A close reading of Bollinger's statement when introducing Ahmadinejad is today the closest text analogue of what exactly happens when the legitimate criticism of the atrocities of the Islamic Republic quite imperceptively degenerates into the propaganda warfare against a soverign nation state, to be waged by the self-proclaimed moral authority of the United States, and from there further mutating into the oldest racist assumptions of the white man's burden to civilize the world. Reading Bollinger's statement is to witness a closely-knit packing of assertions of fact about the horrors of the Islamic Republic, combined with the most ridiculous clichés of the neocon propaganda machinery, wrapped in the missionary position of a white racist supremacist carrying the heavy burden of civilizing the world.

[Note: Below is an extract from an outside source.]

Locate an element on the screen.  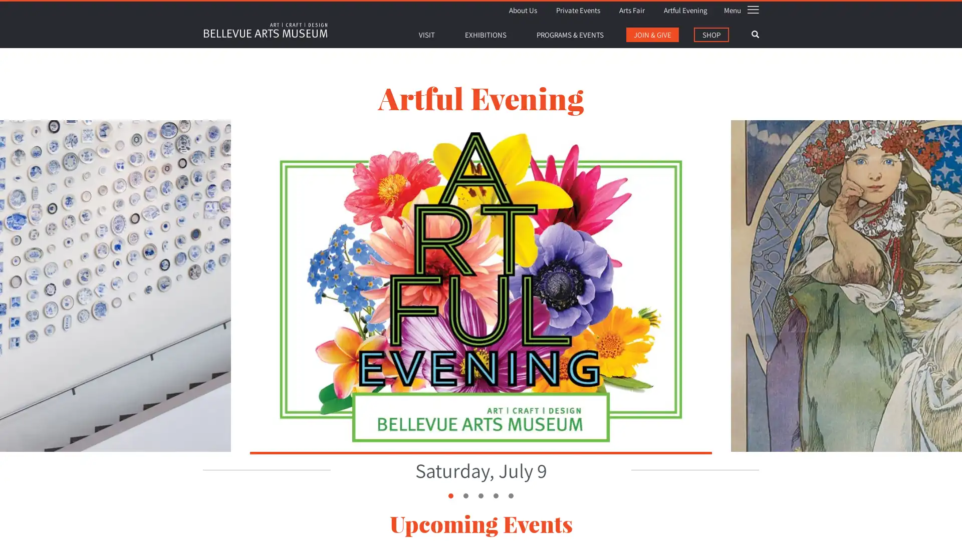
2 is located at coordinates (466, 496).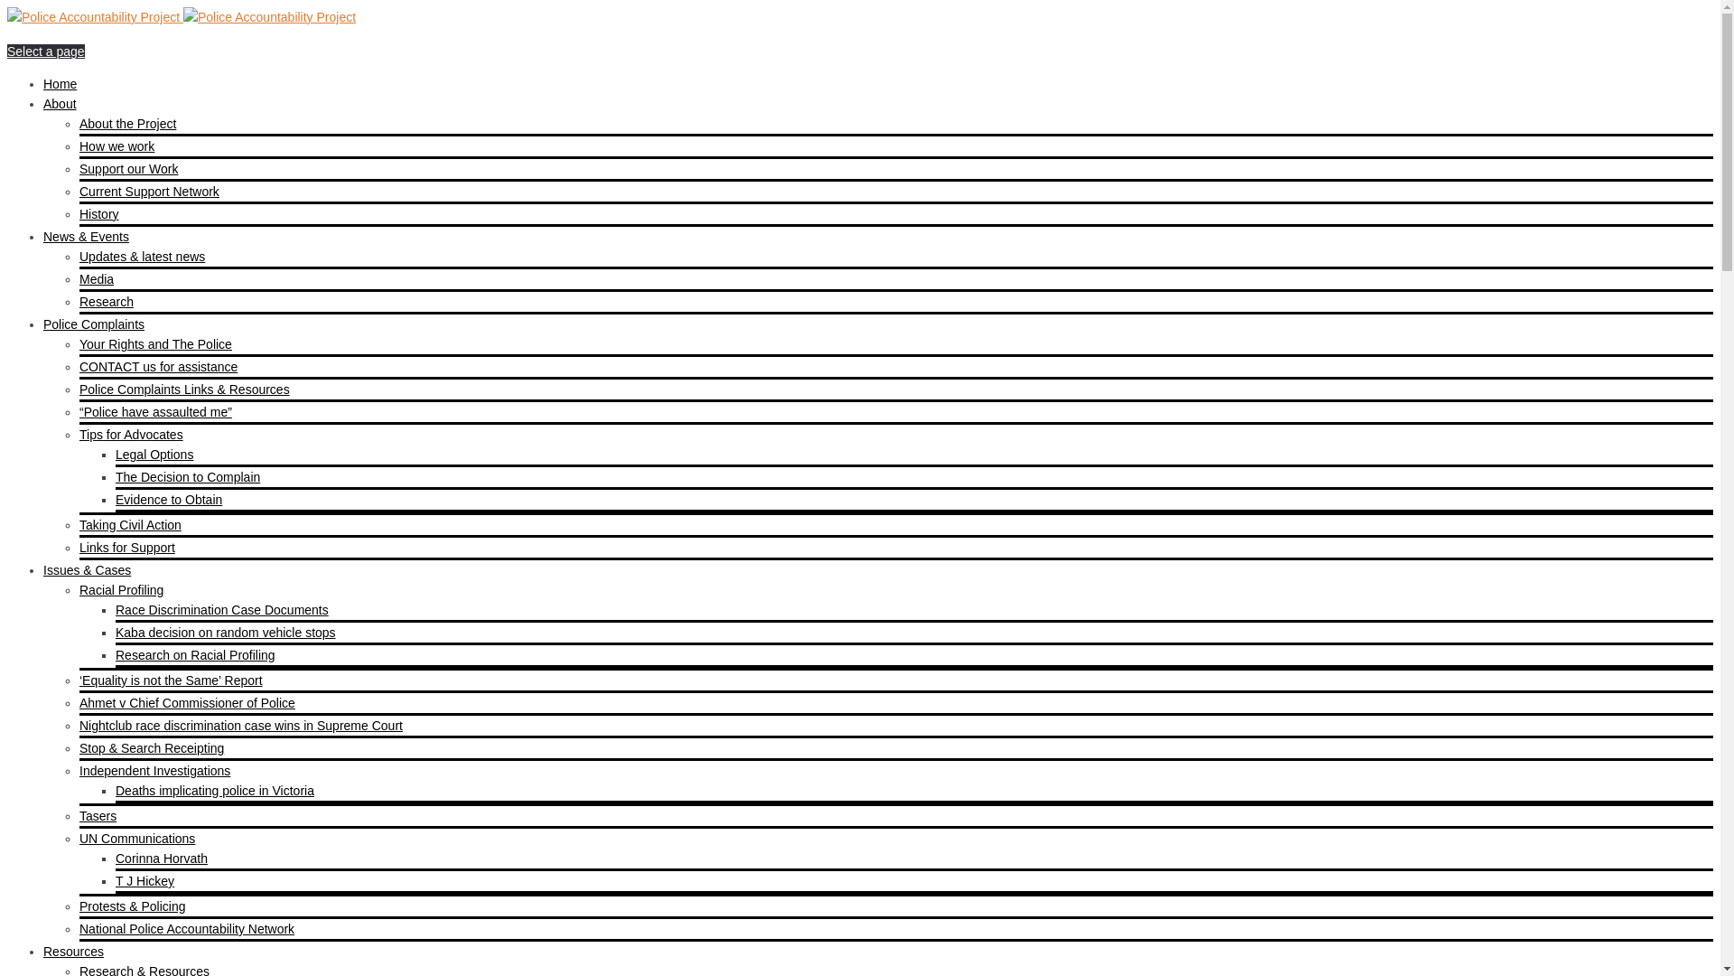 The height and width of the screenshot is (976, 1734). I want to click on 'History', so click(98, 212).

Furthermore, Iranian university chancellors wrote Mr. Bollinger a letter calling him on the double standards and lack of professionalism.
[Tarboush tip: Mike A7A]

3 comments:
"White Man's Burden?" Is this the best you can come up with? You subscribe to a philosophy in which "white people" are not allowed to criticize "dark people", and yet accuse others of "racism"?!
Strange that I did not find on your site an article about the Iranian students, who - risking jail and torture - demanded of their president and their government the right to the same academic freedoms enjoyed by students in the "imperialist" West. I think it's pretty clear which side of this you're on, or who you are willing to silence with charges of "racism" to get your way.
I suppose next you'll claim there really are no gays in Iran, and that homosexuality is a Zionist plot.
just like aids!
how are the remarks "illiterate" or "racist" in any sense of the words? I don't get how one can admit that Ahmedinejad consistently spews offensive, nonsensical hatred, and at the same time, express extreme confusion at the fact that Lee Bollinger call him out on it. Was Bollinger unprofessional? Sure, it's a valid point. But to introduce words like racism and white man's burden into the discussion is completely ridiculous and seems like an underhanded way to shift the focus off of the hateful and threatening remarks espoused by Ahmedinejad himself. What Bollinger said may indeed have been unprofessional, but they were hardly the statements of an ignorant and uneducated man. The veracity of what Bollinger said cannot be disputed. The only question was whether or not his statements were made in an appropriate forum.